We gathered in the gym, sitting in chairs around the room, the girls in half the chairs on one side and the boys on the other. Mrs. S_____ was in the middle. She was not a dancer type at all. She was not lithe and agile, but a large woman who one would never think would be the one assigned to teach ballroom dancing.
None of that mattered as we tried to sink through the back of our chairs while Mrs. S_____ first verbally explained the Foxtrot technique and then, without a partner, encircled her arms around an imaginary dancer and demonstrated the steps several times in front of our terrified eyes.
We all knew what was coming. Our friends who has graduated last year had told us: “She is going to pick one of you to show how to do the steps—and it won’t be a girl!”
Some poor boy would be the victim of her lesson.
You guessed it. I did not have a chance. I was kind of the class clown, was one of her better students, and was quite small and easy to drag around the dance floor and be held imprisoned in her large bosom while she stopped occasionally to explain each step. While I hung with her large arm around my neck, she began to move, dragging me more than dancing as we proceeded, sometimes, I do remember, leaving the ground as she twirled me around.
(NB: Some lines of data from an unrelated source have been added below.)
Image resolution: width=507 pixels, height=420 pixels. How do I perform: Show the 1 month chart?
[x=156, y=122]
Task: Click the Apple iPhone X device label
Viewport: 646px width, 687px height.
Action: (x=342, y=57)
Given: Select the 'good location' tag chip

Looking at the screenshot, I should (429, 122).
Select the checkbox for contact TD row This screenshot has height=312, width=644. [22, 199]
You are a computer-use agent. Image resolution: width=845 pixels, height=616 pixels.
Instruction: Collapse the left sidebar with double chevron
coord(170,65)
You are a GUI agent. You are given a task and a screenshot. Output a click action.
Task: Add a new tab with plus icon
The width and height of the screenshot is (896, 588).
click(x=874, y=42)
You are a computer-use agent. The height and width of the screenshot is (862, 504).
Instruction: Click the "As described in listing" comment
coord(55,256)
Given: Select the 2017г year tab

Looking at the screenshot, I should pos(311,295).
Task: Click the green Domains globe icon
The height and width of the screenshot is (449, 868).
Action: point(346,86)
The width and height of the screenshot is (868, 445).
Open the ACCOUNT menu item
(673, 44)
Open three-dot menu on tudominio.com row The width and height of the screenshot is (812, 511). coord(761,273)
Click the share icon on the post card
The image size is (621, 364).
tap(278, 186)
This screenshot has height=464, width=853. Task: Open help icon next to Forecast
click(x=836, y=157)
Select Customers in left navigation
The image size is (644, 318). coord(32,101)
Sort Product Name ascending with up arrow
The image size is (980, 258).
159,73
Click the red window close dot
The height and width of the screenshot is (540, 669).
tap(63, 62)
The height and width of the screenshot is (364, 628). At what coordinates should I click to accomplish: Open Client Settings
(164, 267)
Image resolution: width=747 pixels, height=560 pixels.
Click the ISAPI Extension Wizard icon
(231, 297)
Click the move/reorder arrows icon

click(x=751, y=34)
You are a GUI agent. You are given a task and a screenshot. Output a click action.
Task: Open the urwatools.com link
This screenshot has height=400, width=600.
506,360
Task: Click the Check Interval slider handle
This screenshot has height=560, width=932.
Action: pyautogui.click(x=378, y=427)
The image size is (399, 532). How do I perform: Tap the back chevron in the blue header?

I do not know how long the lesson lasted. Eternity can last for a very short time. I am sure no another student made a peep. There were no smirks or titters as she cavorted with me. Not a single other student wanted to be noticed in case she decided to switch from me to someone else. She did not.
I cannot remember the depth of my humiliation. All I know is that I must have swallowed my soul, but, in reflecting back on this unforgettable scene, I can distinctly recall one curious thing. It was not the dance or being squeezed or having a red face or looking into the saucer-sized eyes of my horrified classmates that is stark for me. It was how Mrs. S_____ smelled. She smelled like pepper.
And that was my main struggle back then in that old gym. As Mrs. S_____ pressed me to her bosom, she smelled of pepper, though it is hard to believe that any perfume would smell like that. Maybe it was her sweat revealing that she used a lot of that spice. But those are just guesses now and who would even know or care? All I do know is that my main struggle in that archetypal humiliation was to keep myself from sneezing. I did not sneeze, but just allowed myself to be a dutiful rag doll or puppet or whatever you want to call me as she jerked and twirled my slight frame around the floor.
I do not remember the aftermath. I surely must have gotten some sympathy from my relieved class mates who were so glad I had been the guinea pig and not them. I know there were other ballroom classes with Mrs. S_____ and certainly other students were chosen to demonstrate and I know, because I would have remembered for sure, I was not chosen again.
And I can remember why I recalled it so graphically over sixty years later, for, in old age, the past exists far more past in our minds than future as we tend to look backwards, whether we like it or not and avoid, as much as possible, thinking about the scary future.
I was at the dinner table with my four-year old grandson and he picked up the pepper shaker, sniffed it, and sneezed into his food. Like a specter off his plate, the memory of Mrs. S______ rose up and the rest is history.